エルフィンナイツプロジェクト「Blaster読本 01」

リドリー・スコット監督作品、SF映画「ブレードランナー」に登場する、いわゆるデッカードブラスターの研究本です。

オフセット同人誌・本文モノクロの体裁ですが表紙と口絵は綺麗なカラー印刷。往年の「Gun」誌を思わせる上品なフォトは、SF映画に登場する架空の銃とはいえこの銃のデザインやディティールが現実と見まごうリアリティを持っていること、撮影に使用されたレプリカモデルが実物と遜色ない存在感を持っていることの証明ともいえるでしょう。


本書の主な内容は長年この銃とこの映画を研究してきた高木亮介氏によるレプリカ、通称「高木式ブラスター」の紹介です。現在では実際の撮影に使用されたプロップ(アクション用ではない、アップ撮影用に電飾ギミック等を完備した“ヒーロープロップ”と呼ばれるもの)も公開され、そのデータを用いて極めて再現性の高いレプリカモデルを製作することが可能となりました。

課題 A =>
「Blaster読本 01」の紹介文について答えてください。
(i) この本が研究対象としている銃は、どの映画に登場するものですか？
(ii) 本文はモノクロですが、表紙と口絵はどのような印刷ですか？
(iii) 本書の主な内容は、誰によるレプリカの紹介ですか？

項目特定の記録
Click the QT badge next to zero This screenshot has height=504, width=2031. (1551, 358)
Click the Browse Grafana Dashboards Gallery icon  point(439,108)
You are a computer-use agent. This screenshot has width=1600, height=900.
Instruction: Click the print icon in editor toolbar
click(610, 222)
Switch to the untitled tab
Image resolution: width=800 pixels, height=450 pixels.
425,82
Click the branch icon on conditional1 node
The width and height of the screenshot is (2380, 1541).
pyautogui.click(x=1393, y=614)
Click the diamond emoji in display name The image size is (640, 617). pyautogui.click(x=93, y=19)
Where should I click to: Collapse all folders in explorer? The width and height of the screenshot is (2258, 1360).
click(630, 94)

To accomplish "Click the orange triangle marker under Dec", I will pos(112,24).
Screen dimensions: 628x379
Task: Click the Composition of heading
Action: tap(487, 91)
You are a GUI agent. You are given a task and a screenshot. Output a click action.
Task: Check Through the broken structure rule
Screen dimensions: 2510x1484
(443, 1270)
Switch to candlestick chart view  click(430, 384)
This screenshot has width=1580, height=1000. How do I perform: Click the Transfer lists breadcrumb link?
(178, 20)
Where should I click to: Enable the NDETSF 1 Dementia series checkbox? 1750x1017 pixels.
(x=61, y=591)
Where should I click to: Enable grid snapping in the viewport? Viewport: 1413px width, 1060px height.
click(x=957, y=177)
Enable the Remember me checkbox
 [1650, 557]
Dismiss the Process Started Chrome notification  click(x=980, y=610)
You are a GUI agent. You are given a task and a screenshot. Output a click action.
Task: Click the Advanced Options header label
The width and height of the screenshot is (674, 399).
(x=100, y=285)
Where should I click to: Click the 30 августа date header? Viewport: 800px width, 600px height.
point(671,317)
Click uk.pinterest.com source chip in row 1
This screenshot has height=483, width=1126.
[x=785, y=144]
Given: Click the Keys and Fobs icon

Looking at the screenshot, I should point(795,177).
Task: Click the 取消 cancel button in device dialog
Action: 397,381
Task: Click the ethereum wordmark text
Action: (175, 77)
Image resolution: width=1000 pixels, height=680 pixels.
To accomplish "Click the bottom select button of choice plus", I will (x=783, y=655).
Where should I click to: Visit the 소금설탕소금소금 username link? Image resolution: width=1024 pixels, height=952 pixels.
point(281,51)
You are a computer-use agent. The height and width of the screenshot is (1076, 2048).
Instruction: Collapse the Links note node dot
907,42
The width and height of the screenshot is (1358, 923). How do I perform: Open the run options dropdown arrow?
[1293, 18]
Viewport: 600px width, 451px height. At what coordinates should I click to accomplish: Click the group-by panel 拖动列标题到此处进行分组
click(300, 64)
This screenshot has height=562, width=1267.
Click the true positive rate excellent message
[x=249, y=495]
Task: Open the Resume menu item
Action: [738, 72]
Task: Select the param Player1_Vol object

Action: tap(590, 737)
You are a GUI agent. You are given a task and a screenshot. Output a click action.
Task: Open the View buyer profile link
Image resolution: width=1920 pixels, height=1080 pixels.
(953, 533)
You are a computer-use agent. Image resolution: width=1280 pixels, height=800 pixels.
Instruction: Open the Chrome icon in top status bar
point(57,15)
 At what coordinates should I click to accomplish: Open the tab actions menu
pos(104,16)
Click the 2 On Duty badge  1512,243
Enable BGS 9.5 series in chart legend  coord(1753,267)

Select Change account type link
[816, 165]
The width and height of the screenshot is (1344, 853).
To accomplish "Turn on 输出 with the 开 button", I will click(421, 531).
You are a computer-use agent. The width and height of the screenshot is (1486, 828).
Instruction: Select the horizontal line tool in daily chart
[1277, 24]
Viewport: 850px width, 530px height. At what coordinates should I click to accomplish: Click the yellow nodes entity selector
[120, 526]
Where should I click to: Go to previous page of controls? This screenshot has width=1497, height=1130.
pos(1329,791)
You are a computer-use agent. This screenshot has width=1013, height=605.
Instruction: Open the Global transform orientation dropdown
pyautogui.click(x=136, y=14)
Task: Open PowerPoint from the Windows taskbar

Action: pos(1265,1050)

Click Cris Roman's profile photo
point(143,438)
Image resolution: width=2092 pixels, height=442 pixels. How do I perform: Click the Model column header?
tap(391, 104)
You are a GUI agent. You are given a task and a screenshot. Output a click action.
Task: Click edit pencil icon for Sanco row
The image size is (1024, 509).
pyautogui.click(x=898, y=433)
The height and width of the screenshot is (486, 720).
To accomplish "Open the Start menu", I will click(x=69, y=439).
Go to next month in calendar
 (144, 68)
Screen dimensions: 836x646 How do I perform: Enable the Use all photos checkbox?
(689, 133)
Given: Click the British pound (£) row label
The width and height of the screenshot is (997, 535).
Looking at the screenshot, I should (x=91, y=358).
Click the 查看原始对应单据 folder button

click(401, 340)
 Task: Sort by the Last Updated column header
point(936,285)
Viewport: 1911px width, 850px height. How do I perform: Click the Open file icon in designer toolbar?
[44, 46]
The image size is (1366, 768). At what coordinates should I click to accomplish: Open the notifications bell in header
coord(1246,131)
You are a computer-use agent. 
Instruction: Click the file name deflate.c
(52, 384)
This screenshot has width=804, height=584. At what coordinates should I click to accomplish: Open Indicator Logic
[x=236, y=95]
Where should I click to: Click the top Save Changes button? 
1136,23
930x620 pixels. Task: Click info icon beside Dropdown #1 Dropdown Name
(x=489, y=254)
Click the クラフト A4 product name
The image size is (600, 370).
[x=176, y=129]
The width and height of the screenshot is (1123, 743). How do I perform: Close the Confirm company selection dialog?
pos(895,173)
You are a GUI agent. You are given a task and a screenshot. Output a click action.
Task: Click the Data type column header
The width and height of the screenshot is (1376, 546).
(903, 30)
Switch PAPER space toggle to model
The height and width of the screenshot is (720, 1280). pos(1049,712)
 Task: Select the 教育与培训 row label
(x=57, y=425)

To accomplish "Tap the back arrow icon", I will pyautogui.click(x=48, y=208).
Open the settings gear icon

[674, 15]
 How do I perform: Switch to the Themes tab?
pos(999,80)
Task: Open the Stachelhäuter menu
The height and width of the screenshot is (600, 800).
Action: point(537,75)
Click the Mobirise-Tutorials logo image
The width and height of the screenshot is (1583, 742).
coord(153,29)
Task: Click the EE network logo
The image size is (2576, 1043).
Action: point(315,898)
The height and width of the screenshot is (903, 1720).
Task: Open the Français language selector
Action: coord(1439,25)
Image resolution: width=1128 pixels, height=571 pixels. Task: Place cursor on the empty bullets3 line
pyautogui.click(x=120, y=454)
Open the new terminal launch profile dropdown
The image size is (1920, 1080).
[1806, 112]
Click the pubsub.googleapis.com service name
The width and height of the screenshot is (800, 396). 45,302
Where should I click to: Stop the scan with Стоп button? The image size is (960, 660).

課題 B => リストのうち、「Where should I click to: Go」を含む行で始まり「pos(895,173)」を含む行で終わる部分を、「checkbox」を「check box」に置き換えて書き直してください。ほかは一切変えず、その部分だけを示してください。

回答全文 A =>
(i) リドリー・スコット監督作品のSF映画「ブレードランナー」です。
(ii) 綺麗なカラー印刷です。
(iii) 長年この銃とこの映画を研究してきた高木亮介氏によるレプリカ、通称「高木式ブラスター」の紹介です。

回答全文 B =>
Where should I click to: Go to previous page of controls? This screenshot has width=1497, height=1130.
pos(1329,791)
You are a computer-use agent. This screenshot has width=1013, height=605.
Instruction: Open the Global transform orientation dropdown
pyautogui.click(x=136, y=14)
Task: Open PowerPoint from the Windows taskbar

Action: pos(1265,1050)

Click Cris Roman's profile photo
point(143,438)
Image resolution: width=2092 pixels, height=442 pixels. How do I perform: Click the Model column header?
tap(391, 104)
You are a GUI agent. You are given a task and a screenshot. Output a click action.
Task: Click edit pencil icon for Sanco row
The image size is (1024, 509).
pyautogui.click(x=898, y=433)
The height and width of the screenshot is (486, 720).
To accomplish "Open the Start menu", I will click(x=69, y=439).
Go to next month in calendar
 (144, 68)
Screen dimensions: 836x646 How do I perform: Enable the Use all photos check box?
(689, 133)
Given: Click the British pound (£) row label
The width and height of the screenshot is (997, 535).
Looking at the screenshot, I should (x=91, y=358).
Click the 查看原始对应单据 folder button

click(401, 340)
 Task: Sort by the Last Updated column header
point(936,285)
Viewport: 1911px width, 850px height. How do I perform: Click the Open file icon in designer toolbar?
[44, 46]
The image size is (1366, 768). At what coordinates should I click to accomplish: Open the notifications bell in header
coord(1246,131)
You are a computer-use agent. 
Instruction: Click the file name deflate.c
(52, 384)
This screenshot has width=804, height=584. At what coordinates should I click to accomplish: Open Indicator Logic
[x=236, y=95]
Where should I click to: Click the top Save Changes button? 
1136,23
930x620 pixels. Task: Click info icon beside Dropdown #1 Dropdown Name
(x=489, y=254)
Click the クラフト A4 product name
The image size is (600, 370).
[x=176, y=129]
The width and height of the screenshot is (1123, 743). How do I perform: Close the Confirm company selection dialog?
pos(895,173)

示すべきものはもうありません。